The 2020 election brought many changes to Washington, DC, with the Democrats taking control of the White House and the United States Senate and continuing control of the House of Representatives. For businesses, the new political alignment in Washington provides policy opportunities and risks. Democratic control of Washington also creates new Congressional investigation risks for some businesses. It is imperative that an organization have a proactive governmental affairs strategy and implement best practices to establish an effective and compliant governmental affairs program.
As with any election, and particularly with elections where political power shifts from one political party to the other, there are policy implications for businesses. Proactive businesses should evaluate those policy risks and opportunities so they can develop an effective engagement strategy with the federal government. Businesses should also take the following initial steps to ensure their engagement is effective:
- Assess opportunities and risks
- Identify key stakeholders, including government officials, potential allies and opponents
- Identify the key opportunities to influence policy, including the nominations process and through legislation and regulations
When it comes time to interact with government officials and staff, there are best practices to keep in mind:
- Ensure compliance with lobbying requirements before engagement
- Establish internal compliance systems
- Engage early and do not wait for a crisis
- Do not assume they know your business and its issues
- Know your audience
- Engage constituents where possible
- Develop a concise presentation and leave behind documents
- Make a clear request for action
- Ensure no one is blindsided
- Thank them appropriately
Overview of the Federal Lobbying Disclosure Act
The federal Lobbying Disclosure Act of 1995 (“LDA”), as amended by the Honest Leadership and Open Government Act of 2007, is a federal lobbying statute administered by Congress that applies to legislative and executive branch contacts. The LDA does not cover state or local lobbying. State and local jurisdictions have their own lobby registration and reporting requirements.
The LDA requires entities employing in-house lobbyists, lobbying firms, and self-employed lobbyists to register and report certain lobbying activities—including matters lobbied, lobbyists, and lobbying expenses—with the Clerk of the US House of Representatives and the Secretary of the US Senate.
Registrations and quarterly reports are submitted by registrants (i.e., the registered entity), not individual lobbyists. In addition, the LDA requires that semi-annual reports and certifications are submitted by both registered entities and individual lobbyists.
Whether an organization must register depends on whether the entity employs any individual who meets the LDA’s definition of lobbyist. Under the LDA, a lobbyist is an individual who, for compensation, makes more than one lobbying contact and spends 20% or more of his or her time during a quarter on federal lobbying activities, as defined.
The LDA is important for any entity whose employees contact federal officials regarding covered matters. Understanding these requirements, best practices surrounding federal lobby compliance, and potential pitfalls is imperative for any organization that interacts with the federal government.

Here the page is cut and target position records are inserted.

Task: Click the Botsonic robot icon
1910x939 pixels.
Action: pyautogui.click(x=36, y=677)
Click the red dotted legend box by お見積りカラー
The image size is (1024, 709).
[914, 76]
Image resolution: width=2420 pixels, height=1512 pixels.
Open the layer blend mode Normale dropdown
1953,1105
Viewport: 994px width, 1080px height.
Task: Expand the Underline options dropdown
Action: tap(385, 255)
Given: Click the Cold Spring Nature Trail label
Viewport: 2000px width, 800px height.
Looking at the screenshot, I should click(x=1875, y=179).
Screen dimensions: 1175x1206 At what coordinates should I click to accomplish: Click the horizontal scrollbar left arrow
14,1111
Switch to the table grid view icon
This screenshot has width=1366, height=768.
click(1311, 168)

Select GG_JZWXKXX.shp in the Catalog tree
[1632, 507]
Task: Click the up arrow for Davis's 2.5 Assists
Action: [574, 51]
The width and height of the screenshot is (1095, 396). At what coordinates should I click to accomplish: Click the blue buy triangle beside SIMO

Necessity of Effective and Compliant Governmental Affairs Program
Any company or organization that is active in the political or public policy arenas should have a robust governance structure that includes an effective compliance management system created specifically to address these activities. Just as companies have compliance policies and processes to address laws designed to prevent bribery, discrimination, and privacy violations, a company that engages with government officials or advocates on political or public policy issues must build a political law compliance system designed to address the unique legal and reputational risks that may arise from such engagements. There is no one-size-fits-all approach, but each company that participates in the political or public policy process should carefully consider what foundational principles, policies, and processes are necessary for the company, not only to engage in a legal and responsible manner, but also to ensure a good governance structure for its decisions.
There are four key components of a political law compliance program. First, the detailed corporate policies should govern a company’s activities in the public policy and political arena. These policies need to be clear and concise. Second, the company must have strong, robust, internal processes and structures, including approval procedures for political contributions, gifts, and lobbying activities, as well as recordkeeping requirements. Next, a comprehensive compliance program needs to focus on what is communicated to both employees and the public. This includes an interactive training and communications program to ensure employees are aware of the requirements that govern their behavior. Additionally, the company should consider what elements of its compliance program it communicates to the public via its corporate website. Finally, a company must build audit and oversight mechanisms into its compliance program to detect potential wrongdoing and to determine whether the program is operating effectively and efficiently.